After accidental data deletion, Pennsylvania CIO approves emergency hire of IT consultant
Pennsylvania Gov. Josh Shapiro’s Office of Administration, which oversees information technology services for state agencies and manages the data housed on state government servers, recently hired an IT consultant firm following an incident earlier this month in which thousands of records stored on the state’s servers were deleted.
State Chief Information Officer Amaya Capellan approved an emergency procurement on Jan. 19, citing a “threat to public health, welfare, or safety,” as the reason to hire Layer Aleph, a Seattle company specializing in crisis engineering, for a 30-day contract totaling $530,000, as first reported by Penn Live.
“Without the immediate restructuring of core technical systems and organizational functions, many Agency and Enterprise services could be at risk resulting in impacts to agencies and citizens,” the procurement form states.
Layer Aleph claims to have “wide-ranging experience in system rescue and service restoration,” and experience working with both the private and public sector to fix “systems that ended up in the news,” according to the company’s website.
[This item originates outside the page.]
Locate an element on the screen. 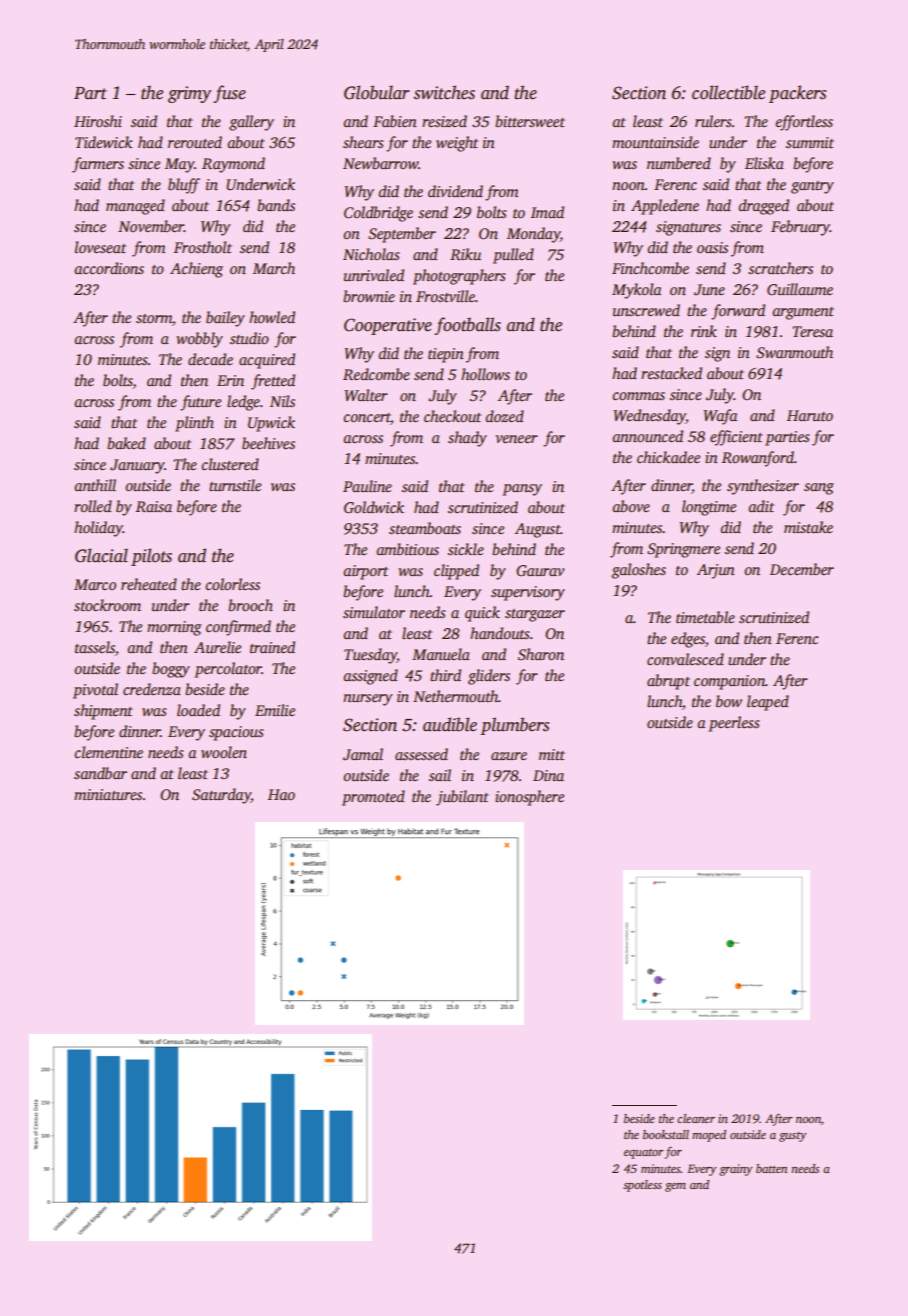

On Jan. 3, an employee in the Office of Administration was performing routine server maintenance and accidentally deleted data from two applications used by the Pennsylvania State Police to manage and log evidence submissions, and by the State Employee Retirement System for the Keystone User Login, an account management system.
The Office of Administration and the Pennsylvania State Police restored access to nearly all of the deleted data, which was limited to the Bureau of Forensics and includes evidence logs from the department’s crime labs. However, the Pennsylvania PBS radio affiliate WHYY reported that some state records are still lost and may not be recoverable.
Officials have not disclosed which systems Layer Aleph will prioritize. Neither the Pennsylvania Office of Administration nor Capellan responded to requests for comment.
But the emergency procurement form stressed the urgency of the situation, stating, “Timing is a factor because critical Agency and Enterprise services could be at risk if issue is not resolved immediately. The Commonwealth systems and data could be at risk for application outages and data loss, immediate resolution is needed.”